Ella dejó la bandeja encima de una mesa de madera.

—Me ha preguntado usted por Anne Westley y Carla Roberts —planteó ella—. Las dos mujeres asesinadas. Se trata de eso, ¿no?

—Sí.

—Pero no le manda la policía.

—No. Soy una especie de… investigador privado. Se ha producido un crimen en mi entorno más próximo y podría tener algo que ver con los asesinatos de la señora Westley y la señora Roberts. Esa es la única razón por la que me he implicado en esta historia.

—Comprendo —dijo Liza, a pesar de que parecía bastante confusa.

—¿Conoce usted a la familia Ward? —inquirió John—. ¿Thomas y Gillian Ward?

—No —respondió ella después de reflexionar unos momentos.

—A Thomas Ward también lo asesinaron.

—Eso no lo sabía —explicó—. Lo de Carla y la doctora Westley sí lo he leído en el periódico.

—Anne Westley era la pediatra de su hijo.

—Así es.

—¿Le gustaba? ¿O hubo algún problema con ella?

—Me gustaba. Y a Finley también. Era muy amable con los niños.

Él la examinó a conciencia.

—¿Cómo era su relación con Carla Roberts?

Se sentó a la mesa, cogió una de las tazas e hizo un movimiento de cabeza para sugerirle a su invitado que se sentara con ella.

—No es que fuera una relación especialmente estrecha. Ni siquiera podría decirse que fuéramos realmente amigas. Nos conocimos en ese grupo de mujeres sobre el que sin duda usted debe de haberse informado ya.

Él asintió mientras tomaba asiento y tomó un sorbo de café.

—Sí.

—Éramos algo así como las marginadas del grupo. El resto de las mujeres se pasaban el rato charlando sin parar, hablaban acerca de cómo habían fracasado sus relaciones, de su futuro, de sus planes, de sus esperanzas, de sus miedos… qué sé yo. Yo no soy de ese tipo de personas, me cuesta soltarme. Y a Carla también. Nos limitábamos a sentarnos sin decir nada.
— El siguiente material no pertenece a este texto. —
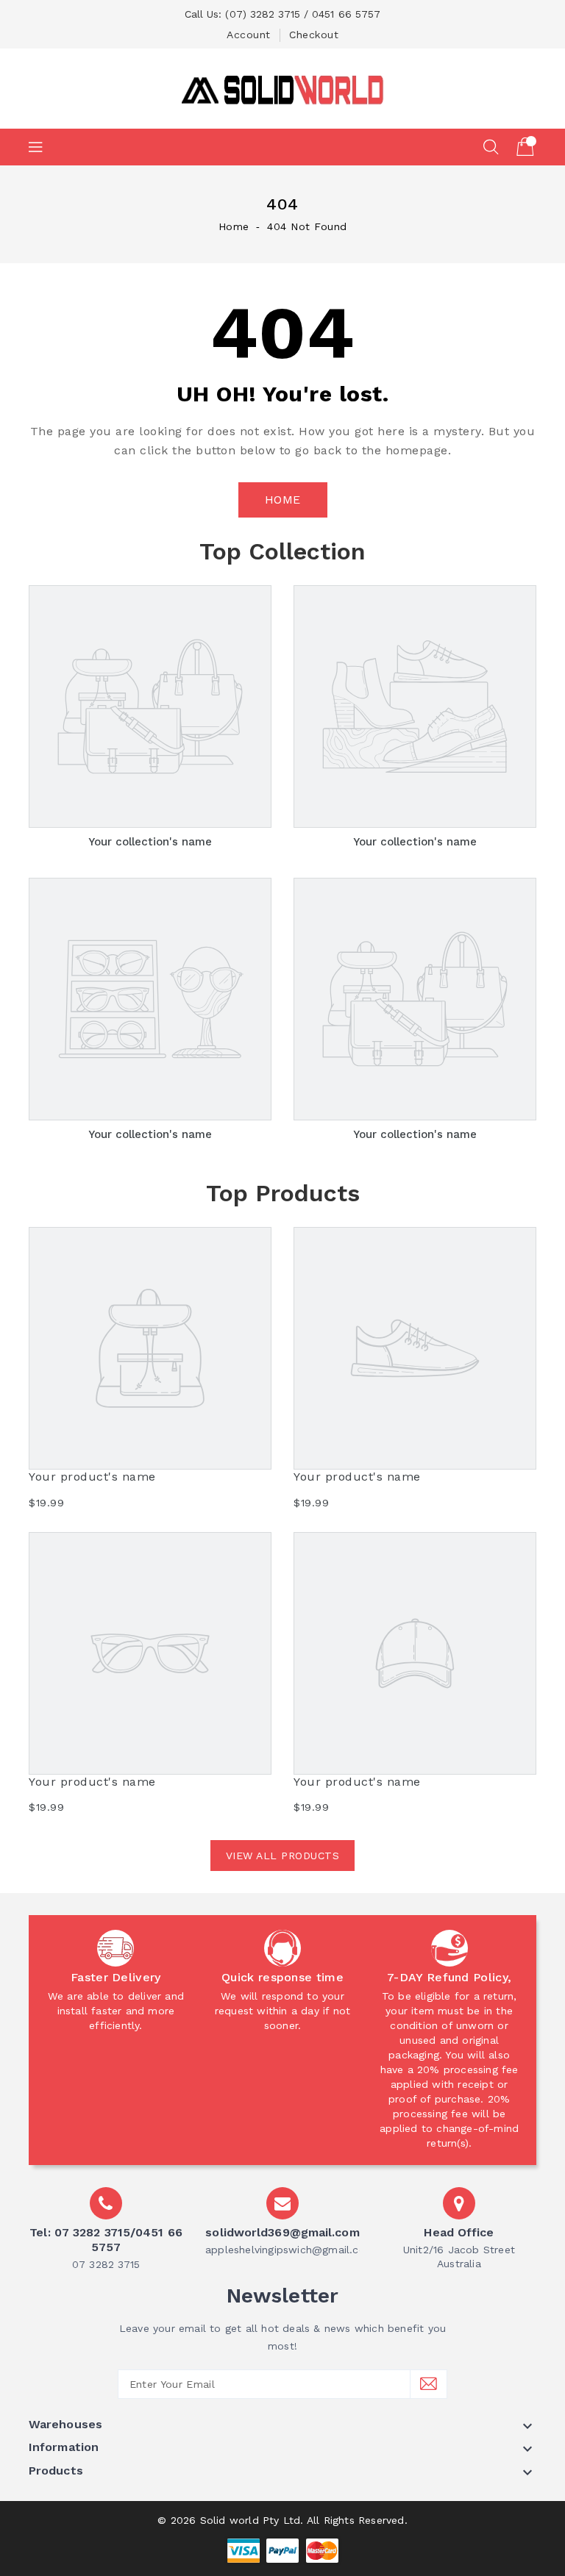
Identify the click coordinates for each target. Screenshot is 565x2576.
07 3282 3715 (106, 2264)
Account (249, 34)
—¿No es una contradicción? ¿Si acudieron a un grupo como ese no fue para poder compartir sus experiencias?

—Tal vez. En cualquier caso, yo fui porque buscaba ayuda y luego me di cuenta de que allí no la encontraría. No fue más que un intento. De todos modos falté a la mayoría de las reuniones. Eso hizo que se enfadaran un poco conmigo, aunque a mí me daba igual.

—La policía la está buscando —anunció John de repente.

—Pues no me encontrarán. A menos que usted me delate.

—Yo he conseguido encontrarla. A ellos también podría ocurrírseles la idea de fijarse en su hijo.

—No volveré a verlo hasta dentro de bastante tiempo. Ya estoy avisada.

—Liza —insistió John—, la policía está investigando bajo mucha presión tres casos de asesinato que muy probablemente ha cometido la misma persona. El mayor problema con el que se enfrentan es que no parece que haya ninguna relación entre las tres víctimas. Como consecuencia de eso no queda nada claro cuál fue el móvil del asesino. De repente, aparece el primer rayo de esperanza en varias semanas: usted conocía a dos de las víctimas. La policía no descansará hasta que la hayan encontrado.

Ella lo miró muy seria.

—Yo no he matado a nadie. Ni a Carla Roberts, ni a la doctora Westley, ni a nadie más. No tenía ningún motivo en absoluto para hacerlo.

—Puede que la policía lo vea de otro modo. Usted conoce personalmente a dos mujeres que fueron asesinadas de un modo verdaderamente brutal y de repente parece que se la haya tragado a usted la tierra. Su marido explica algo acerca de una depresión y afirma que usted las sufre a menudo. Eso no se lo cree nadie, más bien da la impresión de que hay algo que no está claro y eso, en relación con la investigación de unos asesinatos, la convierte a usted en sospechosa.